Esta película de Sam Mendes arranca con una metáfora más bien obvia, como se verá. El asunto tampoco es inédito, pues qué lo es en cine o en literatura. Incluso en música, resulta improbable la originalidad total. Pero no nos forcemos. Si, como advierte Jorge Luis Borges, el único tema del arte es el ser humano, ya sabemos. En cine, que es el caso, la originalidad viene dada por la manera en que se narra, a partir de la visualidad y el sonido. Lo dicho: Road to Perdition (2002) es original y eso resulta suficiente.
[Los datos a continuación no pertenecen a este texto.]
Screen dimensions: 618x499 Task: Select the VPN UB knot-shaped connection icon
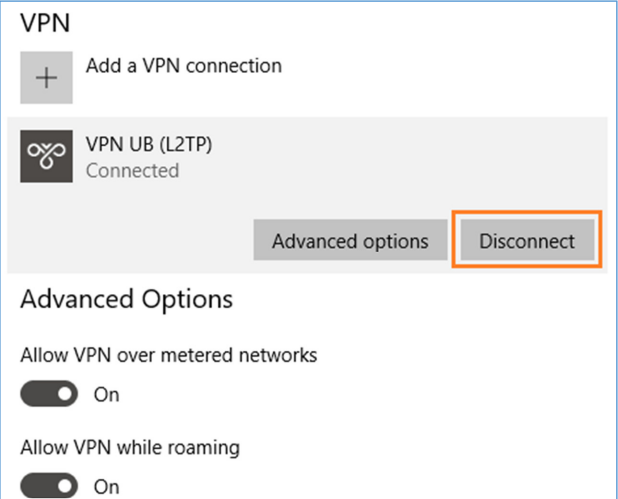coord(47,156)
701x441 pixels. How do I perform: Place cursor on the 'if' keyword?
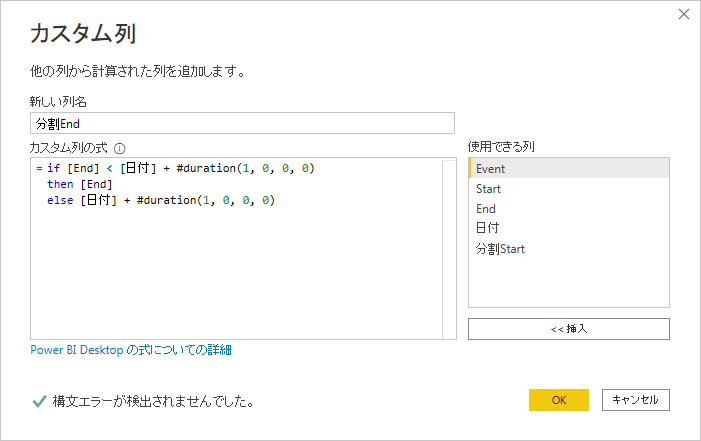[54, 168]
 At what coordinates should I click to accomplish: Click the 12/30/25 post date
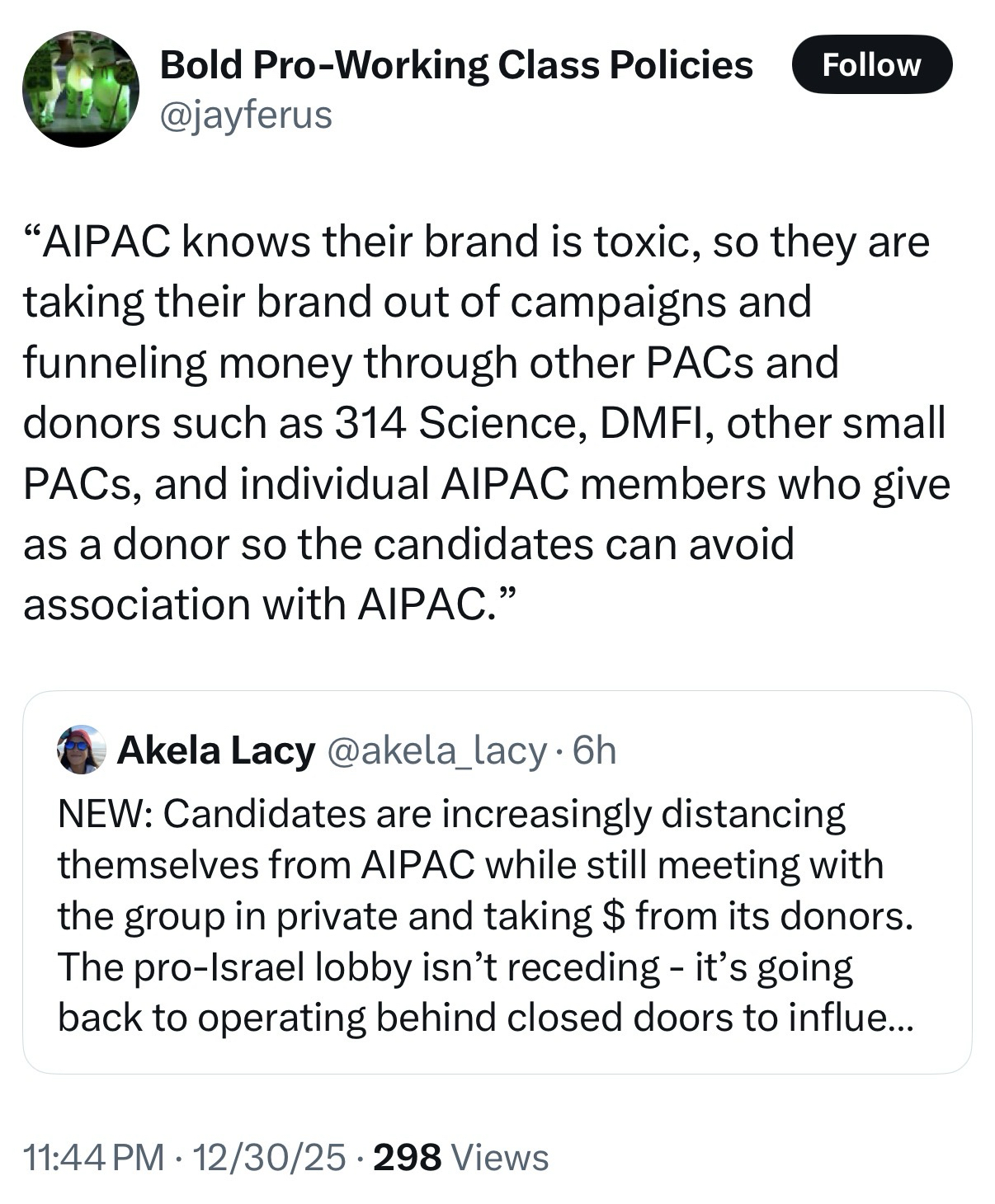pyautogui.click(x=268, y=1157)
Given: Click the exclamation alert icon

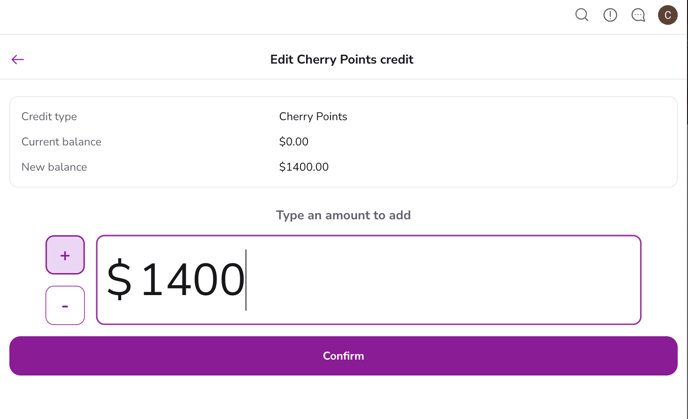Looking at the screenshot, I should (610, 15).
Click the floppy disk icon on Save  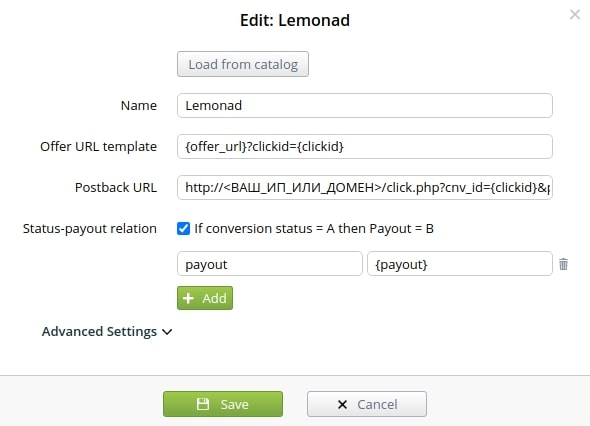tap(203, 404)
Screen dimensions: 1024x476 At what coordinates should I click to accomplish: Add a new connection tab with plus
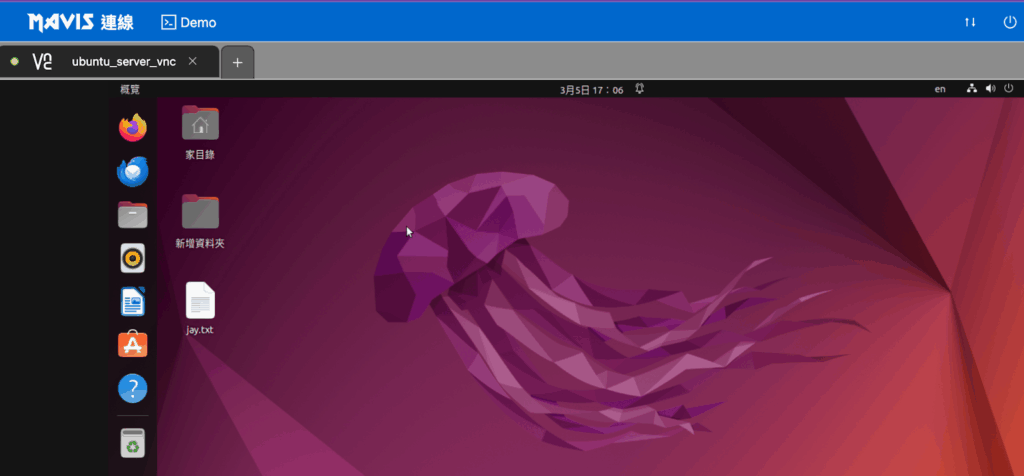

Michael Sullivan  (Tom Hanks), el padre de una familia más bien pobre es un asesino a sueldo. Corre el año 1931, en los Estados Unidos. Los hijos ―de 6 y 10 años, aproximadamente― lo ignoran, pero el hombre comete un desliz y levanta las sospechas del mayor, que lo sigue una noche nefasta. El muchacho es testigo de un ajusticiamiento y, para colmo, uno de los gánsteres lo descubre. Acude otra noche a eliminar a la familia, pero solo encuentra a la madre y al hijo menor. Los acribilla, con lo que desata la venganza de Michael Sullivan, quien ahora se ha quedado solo con Michael Sullivan, Jr. (Tyler Hoechlin).

En un ambiente extremo, en situaciones en que la ética es reinterpretada a conveniencia (según la rentabilidad de los negocios), Road to Perdition explora la relación padre-hijo. Perdition es un lugar en la costa, posible refugio para los Sullivan, pero el topónimo conduce, obviamente, al dilema moral. Cuando parece que Sam Mendes se va a enredar en excusas acerca de la pertinencia de amar a un asesino, aparece un recoveco por el que ingresar a otras situaciones más propias del thriller, lo que le ayuda a retomar el pulso.   

PERDITION OR NOT

Sam Mendes, quien siempre tendrá a su favor ese filme de culto llamado American Beauty, es un artífice de la fotografía. Si los efectismos son perniciosos casi siempre, hay maniobras con la cámara que refuerzan el suspense y el ritmo de la historia. También los personajes extravagantes, como el de Harlen Maguire (Jude Law), un asesino aficionado a la fotografía funeraria, que persigue a los Sullivan, hasta acabar matándose mutuamente con el padre. Sucede tras una escena memorable, en la que la acción se nos revela por espejo, reflejada en el cristal de una ventana. Es un juego de lentes, cuya simultaneidad anuncia un desenlace que no puede ser feliz, pues la tensión acumulada durante más de 100 minutos no ha de desdecirse sin más.

 

Que al cine de gánsteres se le puede sacar más que disparos, celadas, traición y carreras de automóviles lo prueba Sam Mendes en Road to Perdition. La relación padre-hijo, expuesta retroactivamente ―es decir, cuando ya nada tiene remedio― por el hijo, habla del afecto sin prejuzgar y también de la aceptación y el perdón. Por el tono se sabe que Michael Sullivan Jr. no seguirá el camino de su padre en su veta de asesino. De ello pueden derivarse algunas conclusiones, unas más obvias o pueriles; otras más complicadas. Entre las pueriles y quizás por eso más sustanciosas, está la de que el amor es útil y no causa vergüenza.